## Task instructions
Once the images are set aside, print the remaining lines below exactly.

## Provided data
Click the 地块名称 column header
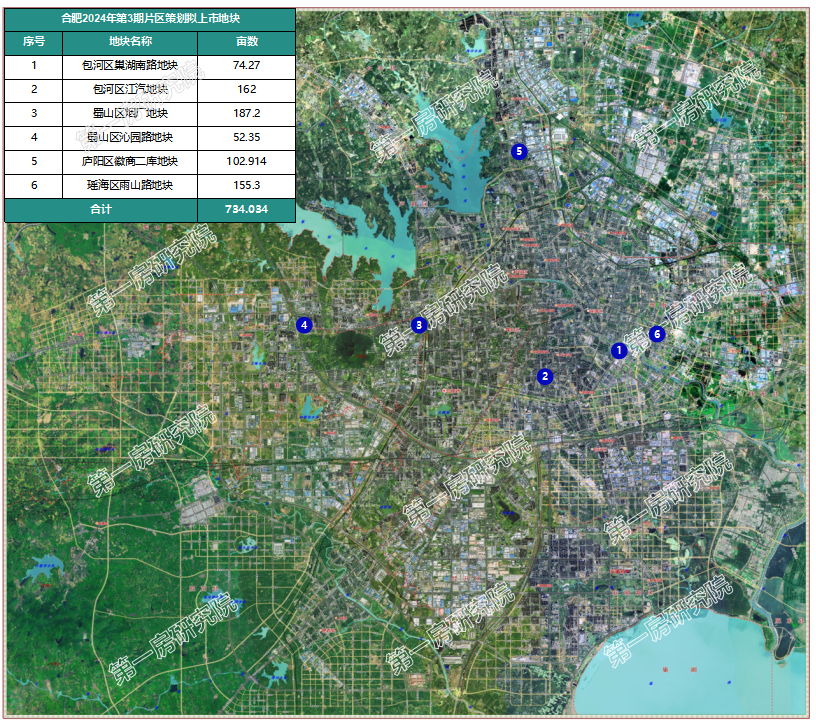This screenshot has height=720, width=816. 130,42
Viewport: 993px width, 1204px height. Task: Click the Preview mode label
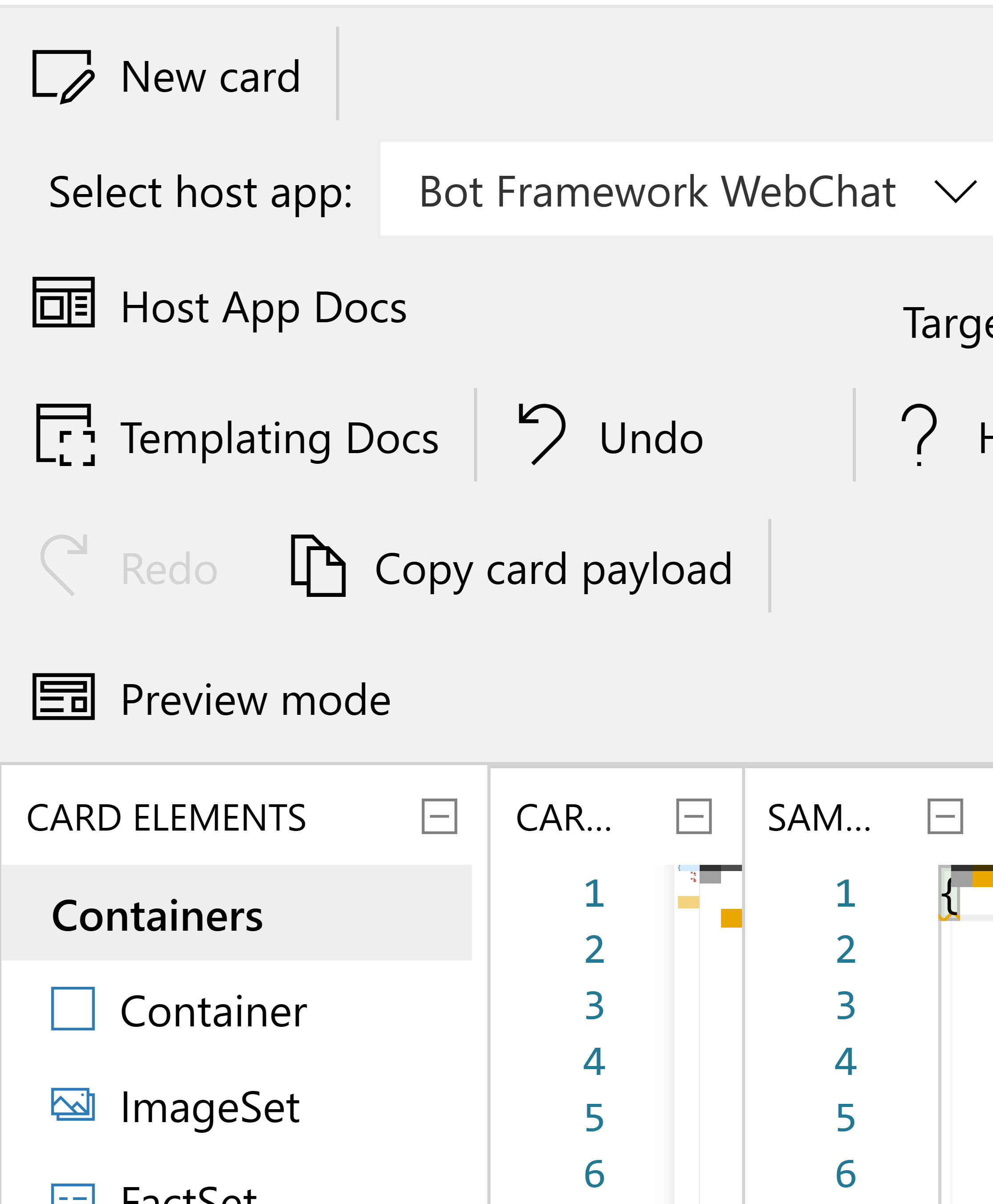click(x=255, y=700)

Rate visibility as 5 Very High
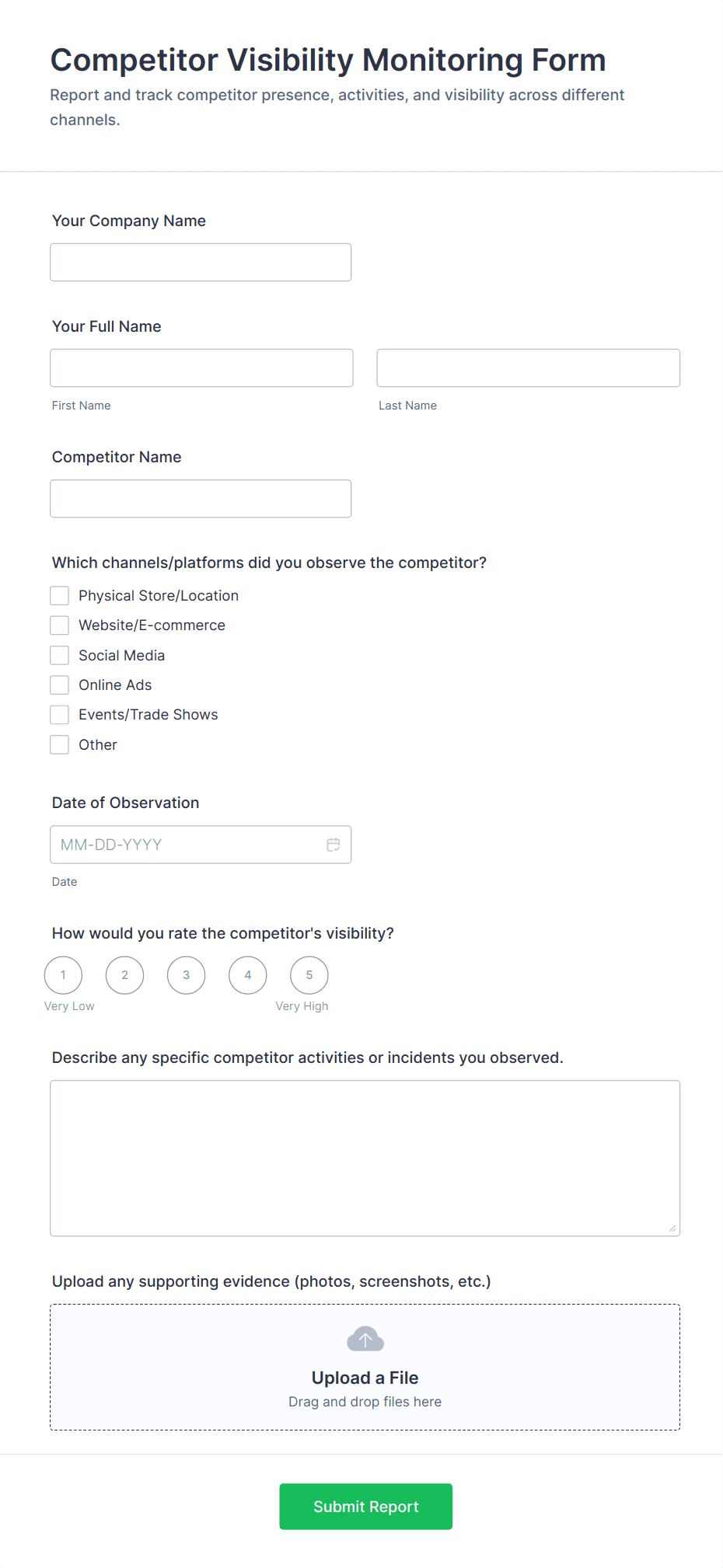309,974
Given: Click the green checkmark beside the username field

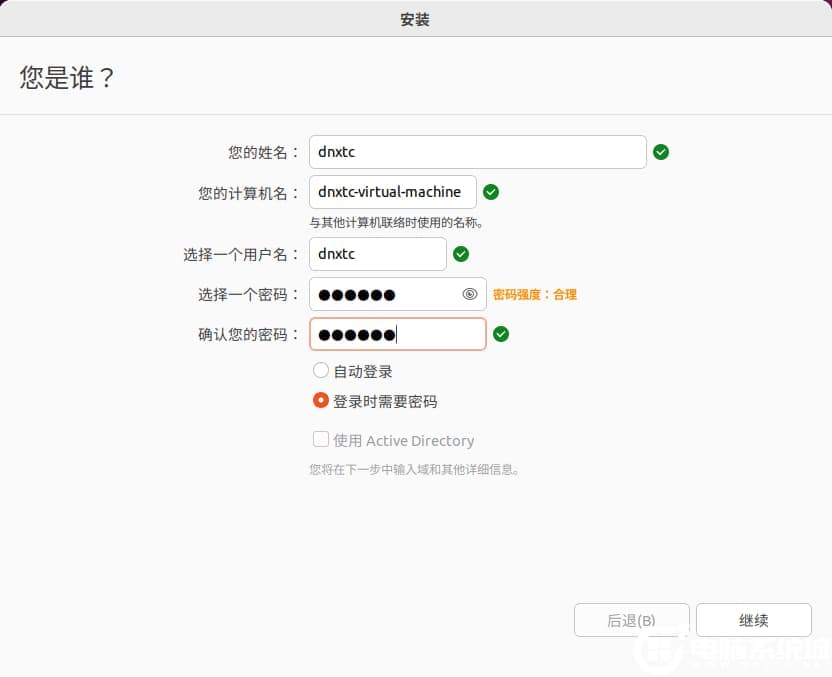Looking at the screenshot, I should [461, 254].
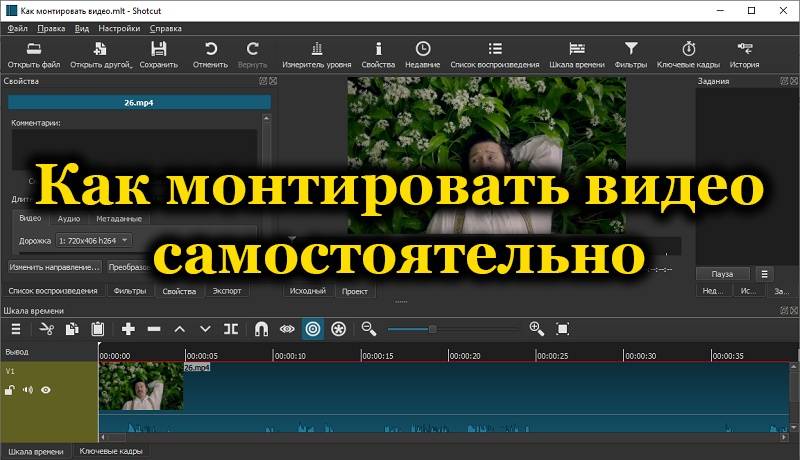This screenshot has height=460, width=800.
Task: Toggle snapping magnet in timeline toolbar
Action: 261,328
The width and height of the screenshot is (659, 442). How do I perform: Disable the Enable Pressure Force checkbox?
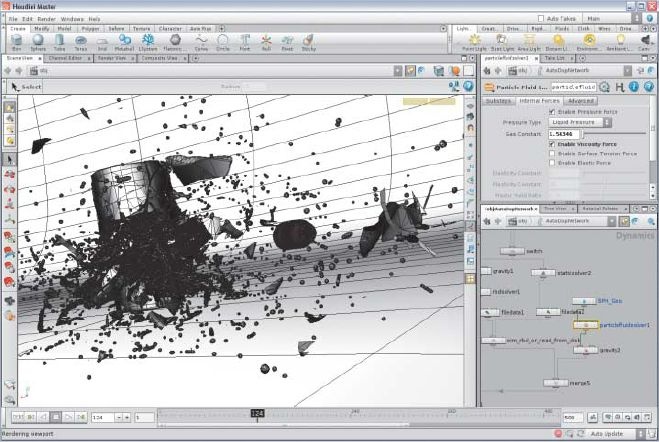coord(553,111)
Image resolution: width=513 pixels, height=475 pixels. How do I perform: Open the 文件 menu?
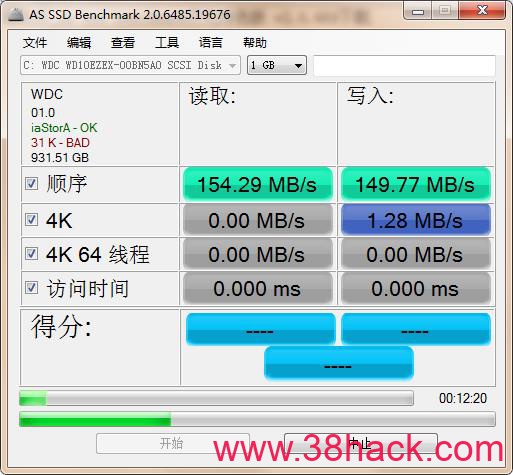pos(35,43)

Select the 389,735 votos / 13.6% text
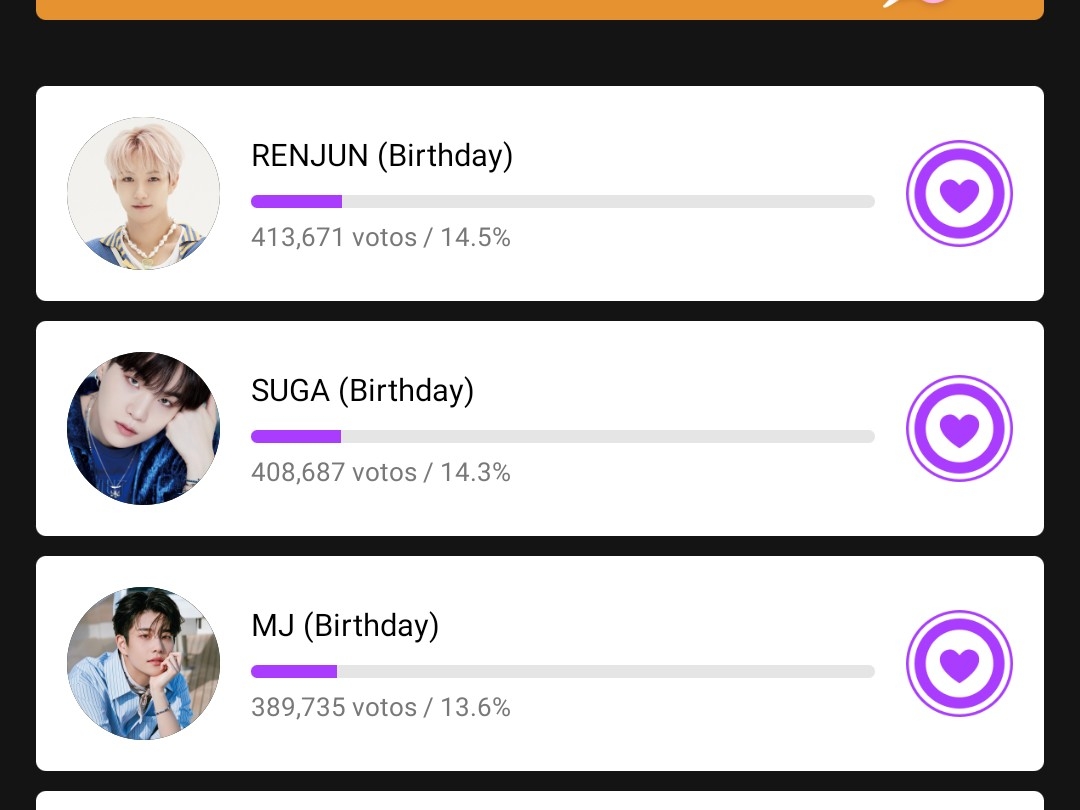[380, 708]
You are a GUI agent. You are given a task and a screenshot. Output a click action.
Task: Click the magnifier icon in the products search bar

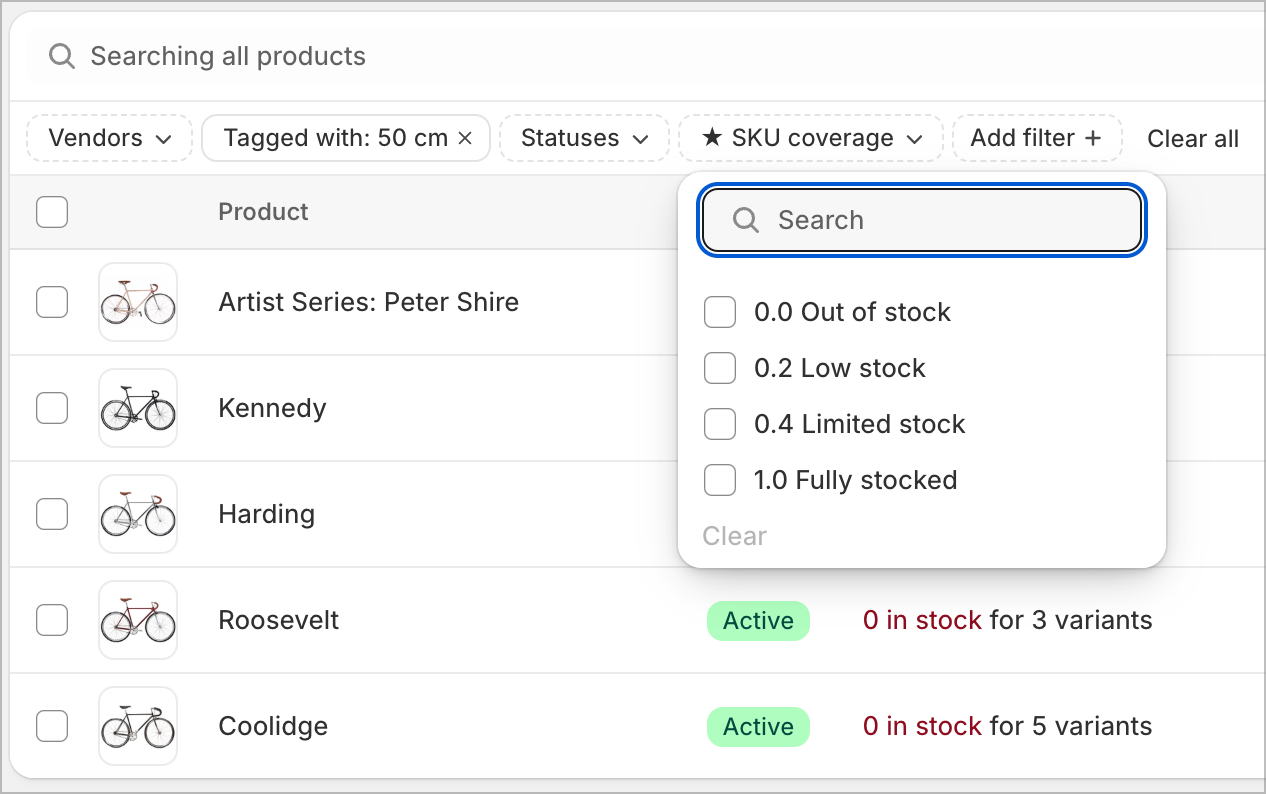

## Result of this exercise
Click the 地块名称 column header
This screenshot has height=720, width=816. 130,42
Viewport: 993px width, 1204px height. Task: Click the Preview mode label
click(x=255, y=700)

Rate visibility as 5 Very High
309,974
Given: Click the green checkmark beside the username field

Looking at the screenshot, I should [461, 254].
This screenshot has height=460, width=800.
Task: Toggle snapping magnet in timeline toolbar
Action: 261,328
The width and height of the screenshot is (659, 442). How do I perform: Disable the Enable Pressure Force checkbox?
coord(553,111)
Image resolution: width=513 pixels, height=475 pixels. How do I perform: Open the 文件 menu?
pos(35,43)

Select the 389,735 votos / 13.6% text
[380, 708]
You are a GUI agent. You are given a task and a screenshot. Output a click action.
Task: Click the magnifier icon in the products search bar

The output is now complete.